= Tom Lewis (physician) =

English obstetrician-gynecologist

Thomas Loftus Townshend Lewis CBE (27 May 1918 – 9 April 2004) was an internationally renowned English obstetrician / gynecologist who served on the council of the Royal College of Obstetricians and Gynaecologists as secretary (1961–1968) and later as senior vice president (1975–1978). He was the author of three books on obstetrics/ gynecology, one of which is considered a classic text on the topic: Progress in Clinical Obstetrics and Gynaecology. Lewis was appointed as a Commander of the Order of the British Empire in 1979.

Lewis was born in Hampstead, North London. Raised by his paternal grandparents in Cape Town, South Africa, until the age of 15, he then went to London to live with his father Neville Lewis. His grandfather had been mayor of Cape Town.
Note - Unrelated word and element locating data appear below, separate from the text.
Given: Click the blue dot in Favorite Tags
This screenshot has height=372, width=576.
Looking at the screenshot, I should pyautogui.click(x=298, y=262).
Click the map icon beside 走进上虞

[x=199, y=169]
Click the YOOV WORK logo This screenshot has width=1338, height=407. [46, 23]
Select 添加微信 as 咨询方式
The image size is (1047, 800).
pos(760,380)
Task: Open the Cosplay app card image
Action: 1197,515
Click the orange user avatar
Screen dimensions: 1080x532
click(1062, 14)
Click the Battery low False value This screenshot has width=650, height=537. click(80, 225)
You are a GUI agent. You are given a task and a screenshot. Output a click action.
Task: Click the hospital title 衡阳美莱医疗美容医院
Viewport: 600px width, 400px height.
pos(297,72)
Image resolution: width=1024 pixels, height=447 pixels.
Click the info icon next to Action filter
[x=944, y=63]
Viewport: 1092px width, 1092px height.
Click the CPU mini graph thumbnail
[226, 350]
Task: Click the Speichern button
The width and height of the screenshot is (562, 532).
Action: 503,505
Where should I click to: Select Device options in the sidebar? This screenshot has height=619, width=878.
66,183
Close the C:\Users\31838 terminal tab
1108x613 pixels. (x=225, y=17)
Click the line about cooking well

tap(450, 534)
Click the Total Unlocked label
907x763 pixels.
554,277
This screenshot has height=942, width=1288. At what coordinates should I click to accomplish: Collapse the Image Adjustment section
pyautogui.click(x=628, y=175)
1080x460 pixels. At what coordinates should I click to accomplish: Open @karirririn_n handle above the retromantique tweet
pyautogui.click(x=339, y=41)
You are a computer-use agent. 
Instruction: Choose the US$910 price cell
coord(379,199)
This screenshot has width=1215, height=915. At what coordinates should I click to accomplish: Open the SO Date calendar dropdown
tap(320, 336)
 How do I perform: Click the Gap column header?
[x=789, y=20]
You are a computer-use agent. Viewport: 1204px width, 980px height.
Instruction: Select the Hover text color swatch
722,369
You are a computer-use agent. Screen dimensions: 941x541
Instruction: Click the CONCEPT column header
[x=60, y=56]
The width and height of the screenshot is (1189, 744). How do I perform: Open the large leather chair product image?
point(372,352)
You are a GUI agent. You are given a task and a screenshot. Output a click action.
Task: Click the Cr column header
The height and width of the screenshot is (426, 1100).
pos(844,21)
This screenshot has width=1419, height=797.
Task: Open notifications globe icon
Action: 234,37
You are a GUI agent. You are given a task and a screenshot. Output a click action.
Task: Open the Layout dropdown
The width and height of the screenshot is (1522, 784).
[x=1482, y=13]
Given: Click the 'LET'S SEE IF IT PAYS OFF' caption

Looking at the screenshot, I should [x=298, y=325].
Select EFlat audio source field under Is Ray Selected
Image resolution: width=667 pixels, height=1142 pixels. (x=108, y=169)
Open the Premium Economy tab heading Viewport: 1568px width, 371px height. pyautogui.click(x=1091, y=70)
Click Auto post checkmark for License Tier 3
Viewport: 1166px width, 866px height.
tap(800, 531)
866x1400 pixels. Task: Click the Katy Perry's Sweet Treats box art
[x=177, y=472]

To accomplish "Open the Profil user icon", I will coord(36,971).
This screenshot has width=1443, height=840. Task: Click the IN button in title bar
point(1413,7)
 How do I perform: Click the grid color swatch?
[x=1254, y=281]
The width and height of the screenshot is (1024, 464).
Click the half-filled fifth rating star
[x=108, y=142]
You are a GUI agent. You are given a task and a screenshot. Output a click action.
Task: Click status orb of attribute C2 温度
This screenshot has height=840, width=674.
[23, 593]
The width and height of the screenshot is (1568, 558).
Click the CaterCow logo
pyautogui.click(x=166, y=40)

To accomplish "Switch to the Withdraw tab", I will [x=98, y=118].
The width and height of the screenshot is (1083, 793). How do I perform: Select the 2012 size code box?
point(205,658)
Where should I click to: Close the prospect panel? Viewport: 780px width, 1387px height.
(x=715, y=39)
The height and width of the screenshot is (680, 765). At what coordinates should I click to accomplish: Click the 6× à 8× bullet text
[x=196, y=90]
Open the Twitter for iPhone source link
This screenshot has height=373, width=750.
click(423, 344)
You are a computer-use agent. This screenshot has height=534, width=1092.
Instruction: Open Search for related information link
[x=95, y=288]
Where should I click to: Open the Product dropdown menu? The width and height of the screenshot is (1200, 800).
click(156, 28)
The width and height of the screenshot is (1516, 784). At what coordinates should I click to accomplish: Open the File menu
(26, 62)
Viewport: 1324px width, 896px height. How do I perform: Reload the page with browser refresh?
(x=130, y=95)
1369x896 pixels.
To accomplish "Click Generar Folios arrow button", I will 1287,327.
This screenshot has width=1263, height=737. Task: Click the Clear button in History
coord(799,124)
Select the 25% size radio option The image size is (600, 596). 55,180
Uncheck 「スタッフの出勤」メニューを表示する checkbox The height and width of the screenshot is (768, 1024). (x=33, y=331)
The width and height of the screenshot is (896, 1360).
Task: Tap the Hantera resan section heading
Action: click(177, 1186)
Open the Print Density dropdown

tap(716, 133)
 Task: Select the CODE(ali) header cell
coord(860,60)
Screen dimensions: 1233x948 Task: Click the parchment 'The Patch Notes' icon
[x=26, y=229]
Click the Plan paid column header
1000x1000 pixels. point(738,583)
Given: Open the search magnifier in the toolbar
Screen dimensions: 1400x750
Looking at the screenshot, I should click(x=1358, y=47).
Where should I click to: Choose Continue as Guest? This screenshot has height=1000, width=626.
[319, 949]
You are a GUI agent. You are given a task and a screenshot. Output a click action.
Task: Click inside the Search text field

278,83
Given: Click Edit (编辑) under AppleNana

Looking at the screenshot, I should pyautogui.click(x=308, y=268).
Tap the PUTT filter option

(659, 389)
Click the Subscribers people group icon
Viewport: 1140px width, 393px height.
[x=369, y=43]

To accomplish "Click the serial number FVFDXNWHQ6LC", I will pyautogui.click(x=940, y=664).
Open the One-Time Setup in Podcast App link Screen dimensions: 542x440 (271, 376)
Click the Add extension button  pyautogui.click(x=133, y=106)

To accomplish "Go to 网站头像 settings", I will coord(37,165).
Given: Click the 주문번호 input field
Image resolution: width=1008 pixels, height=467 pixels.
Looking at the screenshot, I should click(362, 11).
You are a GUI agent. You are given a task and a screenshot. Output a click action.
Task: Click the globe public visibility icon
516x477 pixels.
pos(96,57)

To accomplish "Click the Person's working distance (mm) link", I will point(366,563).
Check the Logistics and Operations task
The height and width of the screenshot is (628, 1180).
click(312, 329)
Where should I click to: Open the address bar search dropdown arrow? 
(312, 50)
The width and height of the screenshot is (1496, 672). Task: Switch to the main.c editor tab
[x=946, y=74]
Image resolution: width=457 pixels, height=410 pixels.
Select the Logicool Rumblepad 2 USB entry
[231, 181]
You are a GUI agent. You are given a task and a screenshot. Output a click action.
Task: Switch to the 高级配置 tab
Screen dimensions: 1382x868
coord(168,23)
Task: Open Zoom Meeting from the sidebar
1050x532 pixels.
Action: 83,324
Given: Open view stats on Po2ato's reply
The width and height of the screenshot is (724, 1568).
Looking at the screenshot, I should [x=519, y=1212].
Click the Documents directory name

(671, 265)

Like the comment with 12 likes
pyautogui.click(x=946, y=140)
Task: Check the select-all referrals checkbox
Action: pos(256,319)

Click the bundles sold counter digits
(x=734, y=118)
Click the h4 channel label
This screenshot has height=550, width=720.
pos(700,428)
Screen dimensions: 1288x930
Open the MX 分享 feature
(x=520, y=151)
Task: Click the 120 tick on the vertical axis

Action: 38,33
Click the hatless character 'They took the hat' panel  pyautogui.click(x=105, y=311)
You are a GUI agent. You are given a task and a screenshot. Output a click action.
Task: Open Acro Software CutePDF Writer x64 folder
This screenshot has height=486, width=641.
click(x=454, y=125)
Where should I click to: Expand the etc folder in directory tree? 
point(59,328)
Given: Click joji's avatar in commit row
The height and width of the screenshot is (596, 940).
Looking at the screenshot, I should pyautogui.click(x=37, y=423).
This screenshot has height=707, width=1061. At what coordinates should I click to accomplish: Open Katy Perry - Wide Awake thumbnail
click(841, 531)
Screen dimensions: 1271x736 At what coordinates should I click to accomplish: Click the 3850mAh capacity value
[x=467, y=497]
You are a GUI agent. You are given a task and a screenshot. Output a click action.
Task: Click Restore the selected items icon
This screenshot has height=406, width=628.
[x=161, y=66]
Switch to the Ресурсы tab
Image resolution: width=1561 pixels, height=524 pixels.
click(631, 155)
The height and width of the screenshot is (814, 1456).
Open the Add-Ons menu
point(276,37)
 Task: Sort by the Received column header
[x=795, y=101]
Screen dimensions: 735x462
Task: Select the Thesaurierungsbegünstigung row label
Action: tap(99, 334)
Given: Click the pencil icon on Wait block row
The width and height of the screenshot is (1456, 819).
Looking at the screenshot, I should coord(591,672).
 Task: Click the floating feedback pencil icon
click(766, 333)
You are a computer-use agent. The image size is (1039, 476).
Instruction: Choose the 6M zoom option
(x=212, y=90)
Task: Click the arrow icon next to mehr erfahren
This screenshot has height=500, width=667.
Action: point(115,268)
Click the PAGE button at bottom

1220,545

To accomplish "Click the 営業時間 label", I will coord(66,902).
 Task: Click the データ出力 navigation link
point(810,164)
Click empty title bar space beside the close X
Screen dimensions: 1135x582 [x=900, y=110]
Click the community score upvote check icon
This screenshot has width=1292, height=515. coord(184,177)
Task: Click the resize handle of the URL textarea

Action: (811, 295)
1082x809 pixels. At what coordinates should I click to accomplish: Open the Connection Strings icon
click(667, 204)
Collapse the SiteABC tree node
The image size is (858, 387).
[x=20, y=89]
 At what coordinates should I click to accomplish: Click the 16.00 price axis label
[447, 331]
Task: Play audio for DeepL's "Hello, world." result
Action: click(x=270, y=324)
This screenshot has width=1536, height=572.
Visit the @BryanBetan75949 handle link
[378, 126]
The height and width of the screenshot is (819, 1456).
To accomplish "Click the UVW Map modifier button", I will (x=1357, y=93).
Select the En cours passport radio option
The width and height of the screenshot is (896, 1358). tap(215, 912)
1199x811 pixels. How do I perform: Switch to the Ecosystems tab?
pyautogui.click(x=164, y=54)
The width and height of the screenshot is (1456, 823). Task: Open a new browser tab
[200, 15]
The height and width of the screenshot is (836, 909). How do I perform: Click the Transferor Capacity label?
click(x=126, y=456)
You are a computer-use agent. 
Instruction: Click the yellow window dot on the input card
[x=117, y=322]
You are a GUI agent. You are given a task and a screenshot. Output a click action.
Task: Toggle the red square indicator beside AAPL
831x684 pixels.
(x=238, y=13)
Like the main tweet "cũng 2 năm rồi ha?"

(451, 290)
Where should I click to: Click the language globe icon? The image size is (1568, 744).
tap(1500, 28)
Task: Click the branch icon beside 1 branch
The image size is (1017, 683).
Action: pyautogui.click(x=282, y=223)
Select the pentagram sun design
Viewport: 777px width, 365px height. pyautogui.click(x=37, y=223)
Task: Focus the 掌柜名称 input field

He studied medicine at Jesus College, Cambridge, before enlisting as a doctor in the South African Air Force in 1943, and married Alexandra "Bunty" Moore in 1946. In 1948 he was appointed consultant at Guy's Hospital in London, and was consultant for Queen Charlotte's Maternity Hospital and Chelsea Hospital for Women from 1950 until his retirement in 1983.

Lewis was an avid athlete, and was selected to play for the England national rugby union team, although illness prevented him from representing his country.

Lewis died at his home in Wimbledon, London, aged 85.